SOURCE PASSAGE:
To build applications that produce the most accurate and complete Threading Advisor analysis results, build an optimized binary of your application in release mode using these settings:

To Do This

Optimal C/C++ Settings

Search additional directory related to Intel Advisor annotation definitions.

-I${ADVISOR_XE_[product_year]_DIR}/include

Request full debug information (compiler and linker).

-g

Request moderate optimization.

-O2 or higher

Search for unresolved references in multithreaded, dynamically linked libraries.

-Bdynamic

Enable dynamic loading.

-ldl

To Do This

Optimal Fortran Settings

Search additional directory related to Intel Advisor annotation definitions.

  • -I${ADVISOR_XE_[product_year]_DIR}/include/ia32 or -I${ADVISOR_XE_[product_year]_DIR}/include/intel64

  • -L${ADVISOR_XE_[product_year]_DIR}/lib32 or -L${ADVISOR_XE_[product_year]_DIR}/lib64

  • -ladvisor

Request full debug information (compiler and linker).

SET OF TASKS:
1. In the build settings passage, translate "Search for unresolved references in multithreaded, dynamically linked libraries." into Spanish.
2. Echo the stretch of the build settings passage from "Optimal C/C++ Settings" through "Request moderate optimization.".

GIVEN ENTRIES:
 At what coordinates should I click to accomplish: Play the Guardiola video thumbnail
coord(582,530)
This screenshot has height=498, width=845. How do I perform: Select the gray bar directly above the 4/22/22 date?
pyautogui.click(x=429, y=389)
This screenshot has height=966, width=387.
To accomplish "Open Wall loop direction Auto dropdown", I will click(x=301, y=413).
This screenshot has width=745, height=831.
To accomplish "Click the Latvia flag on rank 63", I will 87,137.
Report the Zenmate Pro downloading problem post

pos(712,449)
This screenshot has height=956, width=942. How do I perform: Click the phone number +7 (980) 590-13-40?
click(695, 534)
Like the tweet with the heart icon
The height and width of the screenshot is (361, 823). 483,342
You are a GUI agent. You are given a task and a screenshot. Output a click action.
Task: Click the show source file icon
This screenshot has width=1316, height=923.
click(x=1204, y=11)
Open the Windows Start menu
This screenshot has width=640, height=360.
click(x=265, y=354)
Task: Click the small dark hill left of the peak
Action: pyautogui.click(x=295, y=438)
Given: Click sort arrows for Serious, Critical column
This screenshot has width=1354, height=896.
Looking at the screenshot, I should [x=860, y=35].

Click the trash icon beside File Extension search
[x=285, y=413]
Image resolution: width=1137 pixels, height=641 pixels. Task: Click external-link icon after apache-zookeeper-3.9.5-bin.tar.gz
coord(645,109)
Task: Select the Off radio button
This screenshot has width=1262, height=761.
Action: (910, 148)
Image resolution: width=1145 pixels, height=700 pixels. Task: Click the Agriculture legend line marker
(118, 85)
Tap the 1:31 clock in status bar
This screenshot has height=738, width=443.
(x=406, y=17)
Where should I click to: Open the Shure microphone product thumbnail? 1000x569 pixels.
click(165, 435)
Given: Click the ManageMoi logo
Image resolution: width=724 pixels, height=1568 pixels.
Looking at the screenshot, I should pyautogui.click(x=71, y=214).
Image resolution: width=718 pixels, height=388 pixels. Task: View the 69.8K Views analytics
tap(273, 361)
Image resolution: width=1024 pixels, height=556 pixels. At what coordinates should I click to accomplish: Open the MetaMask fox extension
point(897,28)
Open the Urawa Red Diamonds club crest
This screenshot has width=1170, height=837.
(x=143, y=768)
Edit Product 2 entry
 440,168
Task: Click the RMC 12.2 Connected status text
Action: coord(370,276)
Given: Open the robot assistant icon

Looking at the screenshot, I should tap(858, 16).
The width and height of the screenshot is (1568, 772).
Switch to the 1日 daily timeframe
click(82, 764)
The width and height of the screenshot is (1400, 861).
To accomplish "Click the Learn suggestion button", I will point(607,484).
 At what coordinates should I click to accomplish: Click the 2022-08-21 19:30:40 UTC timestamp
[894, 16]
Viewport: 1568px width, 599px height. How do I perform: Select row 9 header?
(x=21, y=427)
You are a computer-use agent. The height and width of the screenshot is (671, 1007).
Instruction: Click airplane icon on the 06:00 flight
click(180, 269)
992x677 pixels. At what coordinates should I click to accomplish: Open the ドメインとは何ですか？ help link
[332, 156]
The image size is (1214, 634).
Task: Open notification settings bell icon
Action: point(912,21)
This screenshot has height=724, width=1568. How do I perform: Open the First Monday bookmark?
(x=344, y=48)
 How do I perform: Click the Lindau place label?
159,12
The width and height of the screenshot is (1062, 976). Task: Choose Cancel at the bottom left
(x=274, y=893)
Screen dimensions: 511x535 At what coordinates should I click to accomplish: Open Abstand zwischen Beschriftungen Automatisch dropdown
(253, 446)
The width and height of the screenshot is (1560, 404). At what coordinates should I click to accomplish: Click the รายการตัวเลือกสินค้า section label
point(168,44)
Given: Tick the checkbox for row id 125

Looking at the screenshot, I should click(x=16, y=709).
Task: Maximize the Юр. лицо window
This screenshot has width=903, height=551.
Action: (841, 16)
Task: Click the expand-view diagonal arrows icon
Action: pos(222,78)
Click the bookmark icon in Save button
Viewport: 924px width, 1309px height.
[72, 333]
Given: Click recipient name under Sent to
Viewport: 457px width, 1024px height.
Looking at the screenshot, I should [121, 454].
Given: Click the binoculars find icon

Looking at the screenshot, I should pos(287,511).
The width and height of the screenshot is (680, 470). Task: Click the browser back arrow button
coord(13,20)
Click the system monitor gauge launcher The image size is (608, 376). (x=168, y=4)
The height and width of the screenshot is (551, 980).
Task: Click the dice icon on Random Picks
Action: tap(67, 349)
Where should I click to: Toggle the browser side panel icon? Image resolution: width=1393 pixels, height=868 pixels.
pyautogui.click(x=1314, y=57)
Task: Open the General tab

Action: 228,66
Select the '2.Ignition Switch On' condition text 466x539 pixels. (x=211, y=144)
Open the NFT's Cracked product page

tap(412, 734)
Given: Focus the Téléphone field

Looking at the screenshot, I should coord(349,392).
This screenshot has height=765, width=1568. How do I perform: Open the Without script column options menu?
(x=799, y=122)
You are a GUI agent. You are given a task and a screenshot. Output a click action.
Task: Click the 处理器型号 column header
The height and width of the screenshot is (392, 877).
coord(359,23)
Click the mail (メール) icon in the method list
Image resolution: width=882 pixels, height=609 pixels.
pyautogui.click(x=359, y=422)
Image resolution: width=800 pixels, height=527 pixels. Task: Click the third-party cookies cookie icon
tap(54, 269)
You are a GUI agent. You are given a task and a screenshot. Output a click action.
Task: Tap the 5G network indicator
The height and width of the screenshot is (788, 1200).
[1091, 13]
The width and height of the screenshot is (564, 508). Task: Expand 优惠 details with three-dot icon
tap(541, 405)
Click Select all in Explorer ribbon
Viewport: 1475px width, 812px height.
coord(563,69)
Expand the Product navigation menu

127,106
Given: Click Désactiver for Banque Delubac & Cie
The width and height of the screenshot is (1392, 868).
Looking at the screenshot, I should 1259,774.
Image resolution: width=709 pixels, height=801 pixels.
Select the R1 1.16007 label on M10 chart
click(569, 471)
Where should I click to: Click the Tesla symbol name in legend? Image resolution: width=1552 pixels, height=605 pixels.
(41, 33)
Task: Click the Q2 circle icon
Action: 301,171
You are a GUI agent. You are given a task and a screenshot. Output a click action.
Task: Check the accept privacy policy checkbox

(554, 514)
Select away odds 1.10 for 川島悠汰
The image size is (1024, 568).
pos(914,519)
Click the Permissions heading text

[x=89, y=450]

ANSWERS PROVIDED:
1. Busque referencias no resueltas en bibliotecas multihilo enlazadas dinámicamente.

2.
Optimal C/C++ Settings

Search additional directory related to Intel Advisor annotation definitions.

-I${ADVISOR_XE_[product_year]_DIR}/include

Request full debug information (compiler and linker).

-g

Request moderate optimization.